The song, which Menken called "a combination of a lullaby and a remembrance of happier days for everybody", is performed again by Belle and the servants as they go to bed. Its opening lyrics explores the Beast's childhood. In the scene, the young Prince—before he becomes the Beast—sings "Days in the Sun" for his dying mother. The lyrics include the lines: "Days in the sun / When my life has barely begun / Not until my whole life is done / Will I ever leave you". The song progresses to his servants discussing what they miss about their lives as humans, and their guilt for not preventing the Beast from being spoiled and eventually cursed. Watson's solo contains a reference to the song "A Change in Me", which was written for the stage adaptation of the original Disney film, and its related themes. "Days in the Sun" was also performed as part of a Disney Dream stage production.

"Days in the Sun" replaces the musical theatre version's song "Human Again", and various critics noted that the new addition was more melancholy in comparison. Santa Cruz Sentinels Bob Strauss called it "a melancholy remembrance of freer and/or more human past". "Days in the Sun" is performed in common-time at a slow tempo of 110 beats per minute, and composed in the key of B-flat major. Seven people perform the song, while its instrumental is provided by a guitar and a piano. One singer's vocal range spans from the low note of F_{3} to the high note of G_{5}.

=== Alternative version and sequence ===

The Blu-ray release of the film includes another version of the song, in which the Beast's mother sings to him. In this version, a sequence showing the Beast's mother singing to her sick child would have been intercut with one of the young Beast singing to his dying mother. The scene and song were changed for the final version because a test audience confused the mother with Agathe. In the original take, the mother was portrayed by Harriet Jones and Agathe by Hattie Morahan. Condon said the changes were a result of his "mistake". He said: "The actresses actually look very much alike, so, sadly when we did it again, even though it is once again Harriet, we had to put her in bed and with dark hair." Jones was retained in the film but Condon had the character portrayed as a brunette to avoid confusion. The actor portraying the young Beast was changed because Condon required the part to be sung.

== Critical reception ==
Critics responded positively to "Days in the Sun" for its contributions to the character development for Belle and the Beast. Estelle Tang of Elle praised the song as a "tearjerker", and Refinery29s Arianna Davis called it "cute and bubbly". Keisha Hatchett of The Mary Sue commended "Days in the Sun" for revealing the similarities of Belle's and the Beast's family backgrounds. Hatchett wrote that their shared understanding of "know[ing] what it's like to lose a mother at a young age and feel[ing] like a freak among their peers" made the characters' romance more understandable for the audience. James Croot of Stuff.co.nz praised the track for "enhanc[ing] the story and allow[ing] the Beast a bit more voice in proceedings".

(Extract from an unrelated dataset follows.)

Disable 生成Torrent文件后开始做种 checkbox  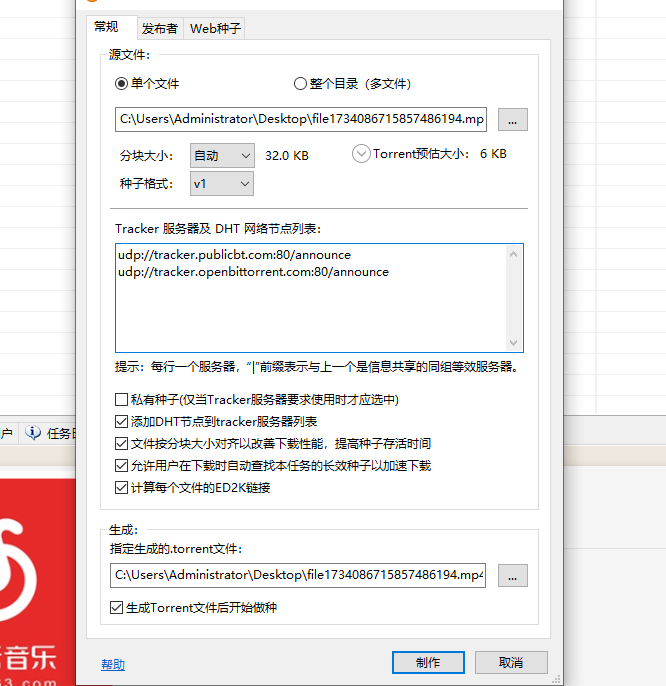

Several critics responded negatively to "Days in the Sun". Crystal Bell cited it as her least favorite of the new additions to the 2017 adaptation. Bell described it as Watson's best vocal performance in the film, but wrote that the idea of the actress harmonizing with McDonald as laughable. She also praised Mbatha-Raw's vocals and felt the singer deserved her own solo. Sarah Caldwell of Vulture.com said that "Days in the Sun" and "Aria" were created primarily as excuses to provide more material for McDonald. IGNs Eric Goldman criticized "Days in the Sun" and "Evermore" as "uninspired and hard to recall after the fact".